November 1998 will mark the 60th anniversary of Kristallnacht. Sixty years have passed since the beginning of one of human history's darkest moments and even now we find ourselves still pursuing justice for the victims of the Holocaust.
Last week Gov. Pete Wilson signed into law Senate Bill 1530 authored by Tom Hayden (D-Santa Monica). The bill calls upon the California Department of Insurance to investigate and assist Holocaust survivors in obtaining unpaid insurance claims. Under this measure, insurers that refuse to pay valid claims would face the loss of their license to do business in California. We applaud Sen. Hayden for bringing this important issue before the people of California and the governor for seeing the importance of the issue.
SB 1530 is an important first step. Unfortunately, Gov. Wilson vetoed Assembly Bill 1715 (written by Wally Knox), legislation that would have required the establishment of an insurance policy registry by those insurance companies that handled the bulk of European insurance business between 1920 and 1945.
Additionally, AB 1715 would have revoked the license of any insurance company (or its subsidiary) operating in California if this essential information was not made publicly available. Because so many years have passed since the Holocaust and so many insurance policies were lost (or even discarded by heirs who believed them worthless), the creation of such a registry and its widespread availability is absolutely necessary for beneficiaries and their heirs to determine that their families indeed had obtained personal and/or business insurance policies that have remained unclaimed.

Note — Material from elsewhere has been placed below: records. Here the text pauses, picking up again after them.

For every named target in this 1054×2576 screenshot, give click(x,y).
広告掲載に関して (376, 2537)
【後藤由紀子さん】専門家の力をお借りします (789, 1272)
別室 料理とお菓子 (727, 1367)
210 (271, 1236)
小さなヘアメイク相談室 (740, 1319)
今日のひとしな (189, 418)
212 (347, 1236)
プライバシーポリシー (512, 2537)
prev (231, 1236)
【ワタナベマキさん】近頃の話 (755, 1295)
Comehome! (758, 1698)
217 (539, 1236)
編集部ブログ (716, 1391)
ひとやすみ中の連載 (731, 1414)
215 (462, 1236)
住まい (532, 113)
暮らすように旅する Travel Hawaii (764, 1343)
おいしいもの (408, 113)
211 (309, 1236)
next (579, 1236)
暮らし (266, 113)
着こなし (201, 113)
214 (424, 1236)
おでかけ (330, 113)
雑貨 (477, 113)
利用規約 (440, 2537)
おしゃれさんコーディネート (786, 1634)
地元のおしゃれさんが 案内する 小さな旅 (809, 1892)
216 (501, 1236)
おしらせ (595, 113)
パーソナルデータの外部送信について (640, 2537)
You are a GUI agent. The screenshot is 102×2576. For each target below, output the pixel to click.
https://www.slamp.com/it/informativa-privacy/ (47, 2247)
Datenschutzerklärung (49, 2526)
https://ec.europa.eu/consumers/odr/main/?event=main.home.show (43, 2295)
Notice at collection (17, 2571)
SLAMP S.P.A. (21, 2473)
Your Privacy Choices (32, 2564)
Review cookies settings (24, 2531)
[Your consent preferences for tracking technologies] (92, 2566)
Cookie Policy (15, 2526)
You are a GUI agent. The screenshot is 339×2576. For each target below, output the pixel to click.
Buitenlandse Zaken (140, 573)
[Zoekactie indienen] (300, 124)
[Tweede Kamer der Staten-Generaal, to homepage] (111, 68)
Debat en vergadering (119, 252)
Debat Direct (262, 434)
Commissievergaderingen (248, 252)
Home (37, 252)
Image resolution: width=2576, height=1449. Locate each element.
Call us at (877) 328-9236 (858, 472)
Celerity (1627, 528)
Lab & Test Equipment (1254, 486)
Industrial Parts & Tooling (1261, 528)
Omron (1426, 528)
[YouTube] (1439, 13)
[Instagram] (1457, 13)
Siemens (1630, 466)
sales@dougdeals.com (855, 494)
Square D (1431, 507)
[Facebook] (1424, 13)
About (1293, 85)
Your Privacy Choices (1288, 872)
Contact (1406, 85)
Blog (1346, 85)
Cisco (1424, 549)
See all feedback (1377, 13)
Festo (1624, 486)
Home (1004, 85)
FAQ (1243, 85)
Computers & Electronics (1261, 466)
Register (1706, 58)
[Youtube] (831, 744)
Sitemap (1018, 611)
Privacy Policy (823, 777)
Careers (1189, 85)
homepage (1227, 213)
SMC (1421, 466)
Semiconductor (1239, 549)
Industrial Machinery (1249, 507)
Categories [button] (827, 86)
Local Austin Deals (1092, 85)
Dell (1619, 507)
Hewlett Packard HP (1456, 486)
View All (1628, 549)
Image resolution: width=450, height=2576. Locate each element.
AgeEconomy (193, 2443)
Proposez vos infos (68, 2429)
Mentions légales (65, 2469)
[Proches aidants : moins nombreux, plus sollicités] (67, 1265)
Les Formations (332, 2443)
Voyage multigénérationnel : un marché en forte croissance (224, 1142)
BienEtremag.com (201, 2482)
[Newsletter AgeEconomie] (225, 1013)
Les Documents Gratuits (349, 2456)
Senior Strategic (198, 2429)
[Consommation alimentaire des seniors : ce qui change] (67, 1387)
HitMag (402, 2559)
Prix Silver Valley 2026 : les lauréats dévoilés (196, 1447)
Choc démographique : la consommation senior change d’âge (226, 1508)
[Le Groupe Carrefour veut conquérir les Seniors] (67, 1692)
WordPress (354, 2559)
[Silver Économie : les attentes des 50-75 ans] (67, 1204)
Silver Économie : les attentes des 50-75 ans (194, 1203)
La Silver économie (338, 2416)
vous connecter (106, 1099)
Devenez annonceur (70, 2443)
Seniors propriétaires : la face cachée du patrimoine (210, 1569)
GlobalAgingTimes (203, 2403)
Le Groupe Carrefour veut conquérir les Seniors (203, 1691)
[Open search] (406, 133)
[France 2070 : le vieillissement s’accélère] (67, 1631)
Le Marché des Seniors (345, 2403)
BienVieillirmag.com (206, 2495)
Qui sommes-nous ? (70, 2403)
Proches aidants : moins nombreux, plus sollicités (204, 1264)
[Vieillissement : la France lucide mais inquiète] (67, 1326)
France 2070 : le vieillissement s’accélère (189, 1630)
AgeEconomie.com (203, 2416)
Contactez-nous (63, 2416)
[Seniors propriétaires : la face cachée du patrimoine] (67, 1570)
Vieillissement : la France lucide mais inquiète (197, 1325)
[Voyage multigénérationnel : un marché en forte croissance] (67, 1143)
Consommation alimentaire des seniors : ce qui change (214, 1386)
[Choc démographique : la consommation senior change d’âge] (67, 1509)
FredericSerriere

Here's what we ask of insurance companies: Show us your lists of names of insurance policy holders and beneficiaries! Make them available on the Internet, publish them in the newspapers and demonstrate that your corporations believe in justice!
There are some people who know their parents or grandparents had insurance policies. Some may even have documentation. Sen. Hayden's legislation will assist these people, but the vast majority of survivors and heirs, now 50 years after the war's end, do not know if such policies even existed and, if so, who the beneficiaries were. The European insurance companies, which wrote those policies in pre-war years, do have that documentation. Now they can right a wrong by publishing the names of policyholders and beneficiaries!
In California, the Italian Generali Insurance Co. and the Equitable Insurance Co. (a subsidiary of the French AXA Insurance Co.) have been involved in lobbying the state Legislature in connection with wartime insurance policies. It is time for them and for others, such as the German Allianz A.G. (who operates in California via its Fireman's Fund subsidiary), the Swiss Zurich, Baloise and Winterthur insurance companies to come clean and make public the names of those who had policies with them or their subsidiaries. Then justice will be served, the wrongs of the past made right. Insurance companies, show us your lists! Let justice prevail.
Arthur Stern is the chair of the Commission on World Jewry. Michael Hirschfeld is executive director of the Jewish Community Relations Committee.